MARIA:  Amalia, as you know, the year 2020 was a heavy, but pivotal year in our country and our service region. Particularly our Legacy and Equity area included the highest-ranked zip codes in Illinois for COVID-19 infections, mortalities, unemployment, housing insecurity, and lack of health insurance. We, as a foundation, focused on listening, learning from, collaborating with our grantee partners and peer funders across our region. We focused, advocated, lifted community voice, mobilized our response fund, and streamlined our general operating process. And, yet, we know at this moment, it requires more.
So, we turned to our community and sought to understand the immediate and emergent community health and wellness needs to inform our bold, long-term pandemic response and investment strategy.
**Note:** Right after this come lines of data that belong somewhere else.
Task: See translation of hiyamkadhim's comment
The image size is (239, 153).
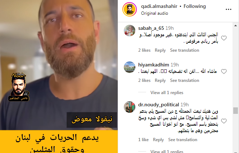Action: [185, 80]
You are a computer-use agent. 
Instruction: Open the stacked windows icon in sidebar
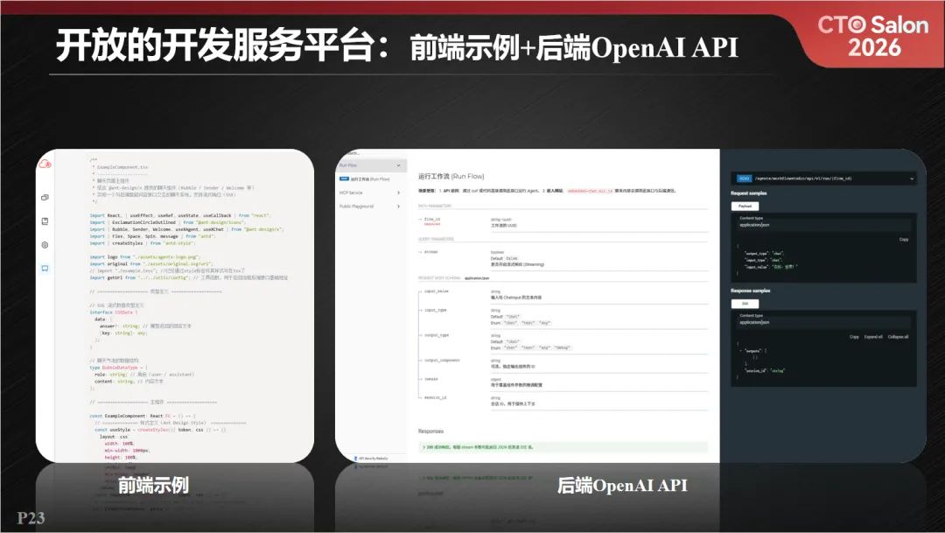click(45, 198)
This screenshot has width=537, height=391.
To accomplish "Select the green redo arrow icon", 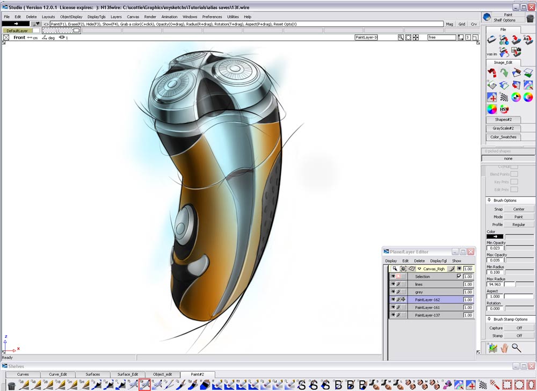I will (503, 73).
Our partner insights report, “Reimagining Health and Wellness”, summarizes these learnings.
As we think about this, and certainly encouraged by the board to think beyond the 5% threshold to address the current and emergent needs–not just for this cycle, but for the next three years–what was the impetus for the Board to encourage us to be bold as we continue to address COVID-19’s impact in our region?

OUR BOARD’S ENCOURAGEMENT TO BE BOLD

“We exist as a foundation to help the community. During this crisis, if we don’t step up, then what is our purpose for existing?”
 

AMALIA:

That’s a good question, Maria. So, this whole concept of being bold, that dialogue started with one particular board member who challenged all of us to take a bold approach. Quickly, all the other board members were in support of his vision, which is really that we exist as a foundation to help the community. During this crisis, if we don’t step up, then what is our purpose for existing? This was at a board meeting at the very beginning of the pandemic.
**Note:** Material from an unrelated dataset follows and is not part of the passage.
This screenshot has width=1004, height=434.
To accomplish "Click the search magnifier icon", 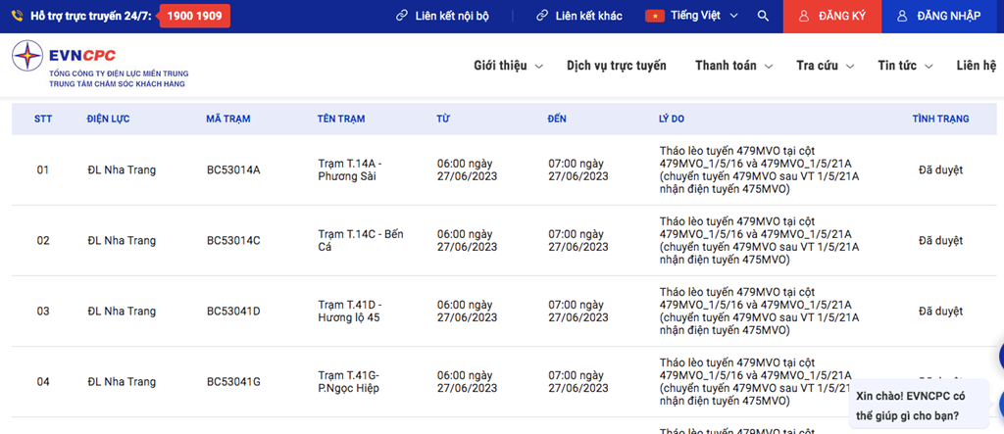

At that point, we really didn’t know the full scope, the impact of how devastating this would be to the entire world. So, his view was “We need to take a bold approach” and what does that mean?

That means looking beyond the 5% minimum that the IRS requires for foundations like ours to give out annually. In terms of historical perspective, we’ve always given out more than 5%. But we decided to give out significantly more for the next few years.
I think that the pandemic set off an alarm for everybody and required all of us to step back and also come together to support each other. We, as a foundation, have an important leadership role for all foundations in how you can internally structure, how you can have a plan to implement a bold approach. So, I think the word “bold” is a great theme for us and how we’re approaching our grant making for the next three years.

MARIA:

I also wanted to just highlight the fact that our board went through a strategic planning process. What I recall from the board–putting together some of the values that are our core principles that include transparency, stewardship, trusted partners, collaboration–keywords that now are seen as bold in this response. I think part of it is because of the time that our Board took, early on, to really dig deep on what it means to achieve health equity.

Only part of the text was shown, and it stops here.